PKU Financial Review: As Taleb says, black swans are not fat tails, but fat tails make them worse. Today, AI has been deeply applied in all aspects of the capital market, including robo-advisors, AI index funds, etc. So are there any solutions to this pro-cyclical risk?
 
Jon Danielsson: Artificial intelligence is very good at solving short-term problems in the financial system day-to-day risk. It is very good in risk management, risk forecasting, identifying fraud and things of that nature. I think artificial intelligence will affect jobs in the years and decades to come. What I always tell my students is that, when you are doing effort to promotion in 10 years’time, the person that is competing against you might not have as much AI experience. Therefore, the person who knows how to talk AI or communicate AI will have the advantage in the workplace.
 
So I think knowledge of AI is becoming very important for our students. Now, when it comes to the financial system, what happens is that AI is very good at managing day-to-day risk. Like I say, risk management, risk forecasting, fraudulent transactions, money transfer, compliance with regulations. All of that is increasingly done really really well with AI. The problem with AI is that the most important decisions. So somebody who is sitting at the top of the People's Bank of China might have to make once in their career a very important decision. Something important happens. This person has been working for 30 years or 40 years is now on top of the organization. They have to maybe make one important decision that is what the whole career has been building up to. Here is where AI has a disadvantage. Because the way AI learns is by machine learning. It sees repeated patterns in the system, as it keeps on observing things. It becomes better and better and better. But if you have somebody who is running the People's Bank of China making once in a lifetime decision, there is nothing you can train the machine learning algorithm on. And how does this person make a decision. They know because they are human beings, they know history, they know politics, they know philosophy, they know the economy.

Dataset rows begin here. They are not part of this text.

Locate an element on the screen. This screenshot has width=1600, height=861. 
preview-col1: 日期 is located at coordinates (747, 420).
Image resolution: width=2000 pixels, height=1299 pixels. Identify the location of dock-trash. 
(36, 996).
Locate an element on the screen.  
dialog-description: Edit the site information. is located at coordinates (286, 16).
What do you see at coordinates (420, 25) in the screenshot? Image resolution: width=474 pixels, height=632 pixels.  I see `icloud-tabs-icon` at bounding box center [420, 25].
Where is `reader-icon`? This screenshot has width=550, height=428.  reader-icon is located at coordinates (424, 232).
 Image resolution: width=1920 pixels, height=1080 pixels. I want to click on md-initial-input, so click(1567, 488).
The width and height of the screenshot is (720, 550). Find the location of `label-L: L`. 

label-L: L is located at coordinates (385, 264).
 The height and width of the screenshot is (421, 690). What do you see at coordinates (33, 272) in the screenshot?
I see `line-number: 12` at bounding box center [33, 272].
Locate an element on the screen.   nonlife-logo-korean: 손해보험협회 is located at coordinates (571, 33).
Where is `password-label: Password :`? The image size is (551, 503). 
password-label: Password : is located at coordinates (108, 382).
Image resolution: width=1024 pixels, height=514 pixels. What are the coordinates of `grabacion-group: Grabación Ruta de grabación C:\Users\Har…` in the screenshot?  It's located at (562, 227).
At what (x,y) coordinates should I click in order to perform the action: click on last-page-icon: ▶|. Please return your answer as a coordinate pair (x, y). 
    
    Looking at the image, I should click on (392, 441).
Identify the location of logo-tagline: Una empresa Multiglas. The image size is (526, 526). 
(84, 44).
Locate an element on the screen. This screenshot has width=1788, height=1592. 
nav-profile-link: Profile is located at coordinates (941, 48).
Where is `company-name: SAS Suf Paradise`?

And they bring the whole knowledge they have as a human being together to make on a very important decision at that time. The problem is such decisions are not something AI can do. It simply would make and if it had to make those decisions, it will make really bad decisions.
 
So I think we have to recognize that as we go up the organization, artificial intelligence is less and less advisable. But, it's not that simple. Because if a something big happens tomorrow, the advice given to the senior people is increasingly provided by AI. There is a liquidity scenario, some stress scenario and AI will process the data to give advice to the senior people. I think that is really where we have to be aware of the risks. So for the senior decision makers, when we use AI to make the most important decisions in the financial system. There has to be a recognition of the strengths and the weaknesses of AI. That means those people have to know how to understand them and communicate them. Perhaps you want to have multiple different AI engines that have been trained and operated differently to provide competing advice or parallel analysis so that we can pick and choose. The way the senior decision maker makes a decision is they will ask five people for advice and these five people will all give them different advice and maybe we can ask five AI engines for advice.
 
But ultimately, I think the problem from a financial stability point of view is that AI is very good in menacing day-to-day risk. In the language of finance, AI lowers volatility but it fattens the tails, and the tails are the chance of very big dangerous outcomes. I think the more we use AI in the financial system, we get more short-term stability, but at the risk of very long run dangerous crisis.